In an upcoming release, the bundled JVM for the crawler plug-in and customer connector features will be transitioned to IBM Semeru Runtimes, Version 21. If your crawler plug-in or custom connectors utilize any features that are incompatible between IBM SDK, Java Technology Edition, Version 8 and IBM Semeru Runtimes, Version 21, you need to revise your code to ensure compatibility with future releases, such as Discovery 5.2.x and later.

For JVM migration, see the following pages:

Building a custom connector

Discovery provides connectors to many popular data sources, as described in Configuring Cloud Pak for Data data sources. If you need to connect to a different data source, you can write and deploy a custom connector.

IBM Cloud Pak for Data IBM Software Hub

This information applies only to installed deployments.

Any custom code that is used with IBM Watson® Discovery is the responsibility of the developer and is not covered by IBM support.

Example code and configuration files for a basic custom connector are included.

Custom connector requirements

A custom connector is a component that uses the SDK and crawler framework that is documented here to connect to and crawl a specific data source. Custom connectors have the same general requirements as provided connectors. For more information, see Data source requirements.

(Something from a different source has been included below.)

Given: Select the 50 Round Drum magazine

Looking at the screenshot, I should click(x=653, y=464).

Before you implement a custom connector, you need to know the following information about the data source:

The data source's network location (server name or address, including port, or URL, including port)
The data source's authentication method and security credentials
The path or paths on the data source that the connector needs to crawl
The connection method or protocol that the data source supports

Designing a custom connector

A custom connector needs the following capabilities:

Configuring a crawler.
- Configuring all settings that are required to connect to the data source.
- Discovering a crawl space on the data source. At least one crawl space is required.
Crawling documents.
- Crawling the documents on each data set.
- Adding Access Control List (ACL) information to each document.
Retrieving ACL information for the username that authenticates to the data source.

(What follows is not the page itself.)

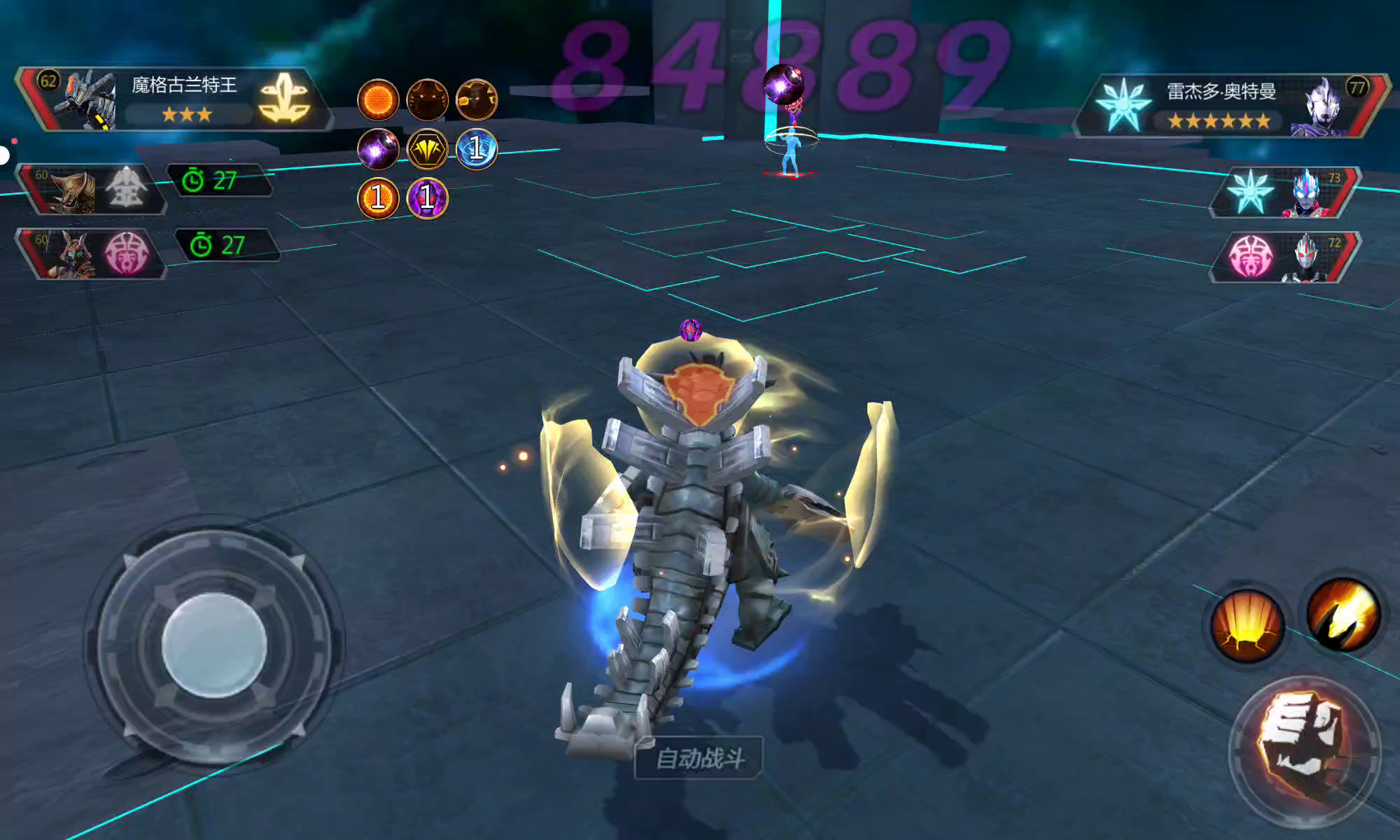Switch to the teammate with the pink emblem
1400x840 pixels.
(x=91, y=253)
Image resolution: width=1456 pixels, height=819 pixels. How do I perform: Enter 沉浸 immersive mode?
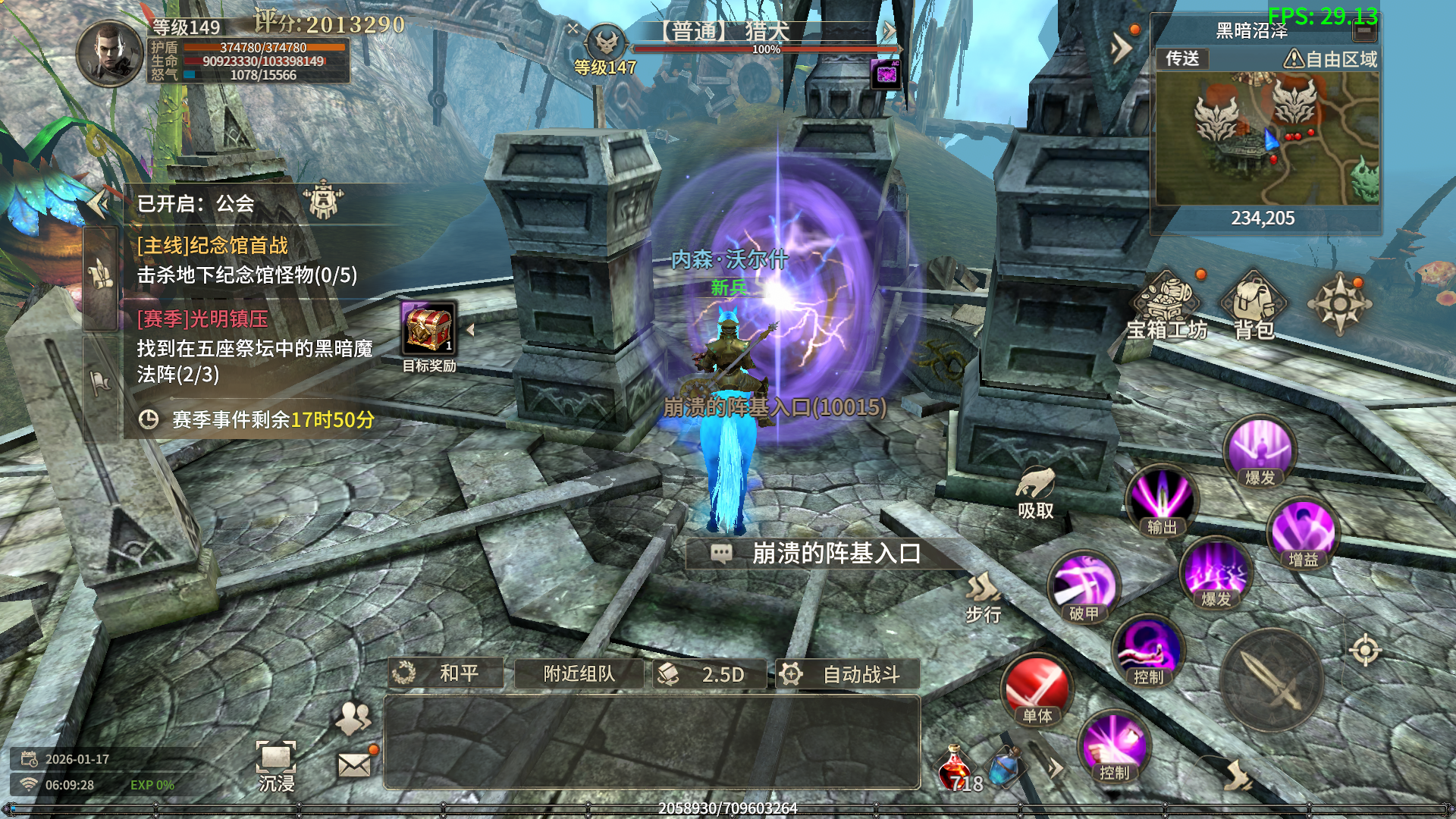point(276,766)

These capabilities can be implemented by using the interfaces and methods that are described in Developing custom connector code.

Custom connector limitations

Observe the following notes and warnings when you implement a custom connector.

Custom connectors do not support the following features:
- Synchronization settings
- Filtering documents based on user access at query time. (At crawl and index time, only documents that the current user has the right to access are returned.)
- The required and hidden validation settings. They are ignored when the connector is displayed in Discovery
- The use of <condition /> tags in the definition file. These tags are currently ignored.
When you use the example connector code in the current release, Discovery does not collapse and group authentication settings for the custom connector's properties. For example, even when the {connector_name}_DATASOURCE_SETTINGS_USE_KEY_LABEL toggle is set to Off, the user interface shows the fields for {connector_name}_DATASOURCE_SETTINGS_KEY_LABEL and {connector_name}_DATATSOURCE_SETTINGS_PASSPHRASE_LABEL.
The list parameter type is not supported.
If a custom connector fails to connect to its source for any reason, it issues a generic error message such as Failed to create connector or Timed out, or a 500 HTTP error. Specific failure information is not currently provided.

See the Release notes for more possible issues.